Fin des privilèges pour la China National Petroleum Corporation (CNPC) au Niger ? Se voulant farouches défenseurs des intérêts nationaux, le président de la République et le ministre du Pétrole s’évertuent à ramener le partenaire chinois dans les clous. Le bras-de-fer continue.
Un partenaire chouchouté
Durant ses deux mandats, Issoufou Mahamadou n’a cessé de cadeauter la China National Petroleum Corporation (CNPC). Débutée en 2011, l’exploitation de l’or noir a plus profité à Pékin qu’à Niamey. C’est du moins le sentiment dominant au sein de l’opinion publique nigérienne. En procédant au lancement des travaux du pipeline Agadem-Semè le 17 septembre 2019 à Koulélé (Diffa), Issoufou Mahamadou a dit : « ⌠…⌡il s’agit d’un moment historique parce c’est le projet le plus grand de l’histoire du Niger depuis l’indépendance ⌠…⌡ avec un investissement de près de 4 milliards de dollars US entre 2019 et 2021 ». Comme pour rassurer les Nigériens, Foumakoye Gado, ministre du Pétrole à l’époque, a laissé entendre : « Il ne s’agit pas d’un endettement du pays, c’est une sorte de Partenariat Public-Privé (PPP). La CNPC va investir et le remboursement sera effectué lors de la vente du pétrole brut ». Tout laisse deviner que les nouvelles autorités ne comptent pas laisser le partenaire chinois mener la danse tout seul. Le Niger se donne désormais beaucoup plus qu’un droit de regard, notre pays ne veut plus laisser la CNPC garder la haute main sur notre or noir.
Le vent tourne
Niamey donne de la voix quant à la conduite du chantier de l’oléoduc Niger-Benin. Pékin marche sur des œufs, comme le notent plusieurs observateurs. À la mi-août, la CNPC a dépêché une délégation de haut niveau à Niamey afin de discuter de tous les ‘’sujets sensibles’’ : « le développement du site d’Agadem, la construction du pipeline, le renforcement de la SORAZ », rapporte le quotidien d’informations Africa Intelligence (AI). À noter que des discussions d’un tel niveau n’ont plus eu lieu à Niamey depuis fin 2019 et le début de la Covid-19. Il est évident que le partenaire chinois a compris l’urgence de se rendre sur les rives du fleuve Niger pour écouter les nouvelles autorités en place. Depuis sa nomination à la tête du ministère du Pétrole, Mahamane Sani Mahamadou dit Abba donne du fil à retordre aux dirigeants de CNPC. « Si l’exercice est resté très protocolaire, les Chinois sont conscients que les réseaux tissés sous le mandat de l’ancien président Mahamadou Issoufou et de son insubmersible ministre Pierre Foumakoye GADO ne fonctionnent plus depuis l’arrivée au pouvoir de Mohamed Bazoum et de Mahamane Sani Mahamadou, le puissant ministre des hydrocarbures », écrit AI. C’est clair, le vent tourne, et pas dans le sens qui arrange Pékin.

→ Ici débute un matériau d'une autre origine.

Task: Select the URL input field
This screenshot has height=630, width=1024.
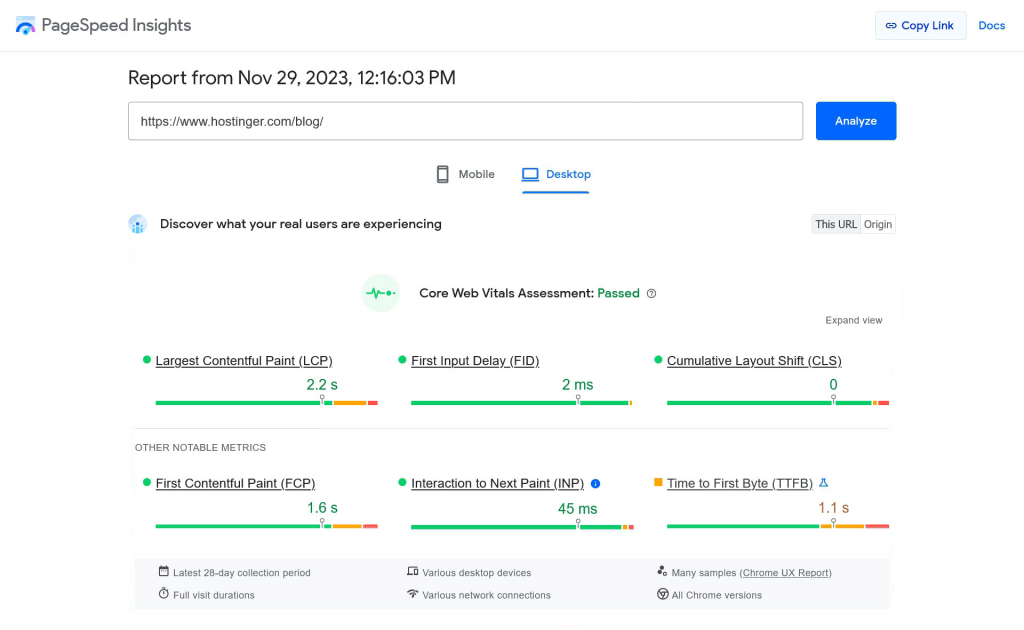Action: (465, 120)
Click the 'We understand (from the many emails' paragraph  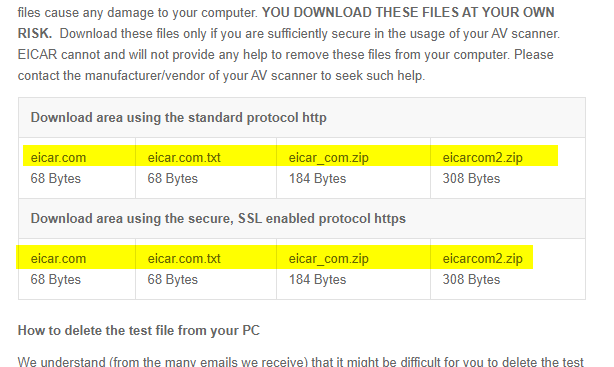(301, 361)
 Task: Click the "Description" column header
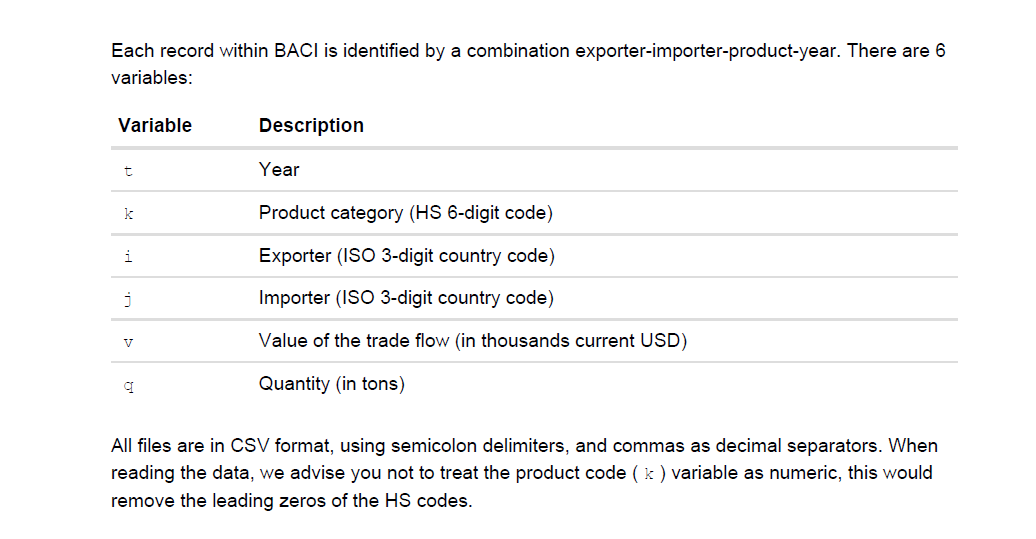click(x=311, y=126)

« Nigérienisation » du personnel
D’après des sources proches des négociations, Abba reste droit dans ses bottes, il est inflexible sur les questions de ‘’nigérienisation’’ des postes dans le secteur pétrolier. La West African Gas Pipeline Co (WAPCO), la société en charge de la gestion de l’oléoduc, est également au cœur des négociations entre le Niger et son partenaire chinois. En juillet 2022 s’est tenu à Paris le 2ème round des discussions à ce sujet : « la plupart des enjeux n’ayant pas été tranchés, il faudra encore plusieurs de ces rounds pour parvenir à un accord (…) Notamment sur la prise de participation de l’État du Niger dans le capital de WAPCO », souligne AI. Habituée aux traitements de faveur sous Issoufou Mahamadou, la CNPC souhaite « continuer à envoyer des centaines de Chinois et à embaucher des Nigériens à des fonctions administratives subalternes, dans le but d’éviter qu’ils ne parviennent seuls à la maîtrise opérationnelle », écrit AI. Le ministre du Pétrole a toutes les raisons de mettre l’accent sur la ‘’nigérienisation’’ des postes au sein des filiales de la CNPC dans notre pays. À la mi-août, le directeur général adjoint de WAPCO, Issaka Ado Garba, l’un des rares cadres nigériens, a été remercié par le partenaire chinois. Plus que jamais, notre souveraineté sur nos matières premières doit s’affirmer. C’est le combat que mènent les autorités en place.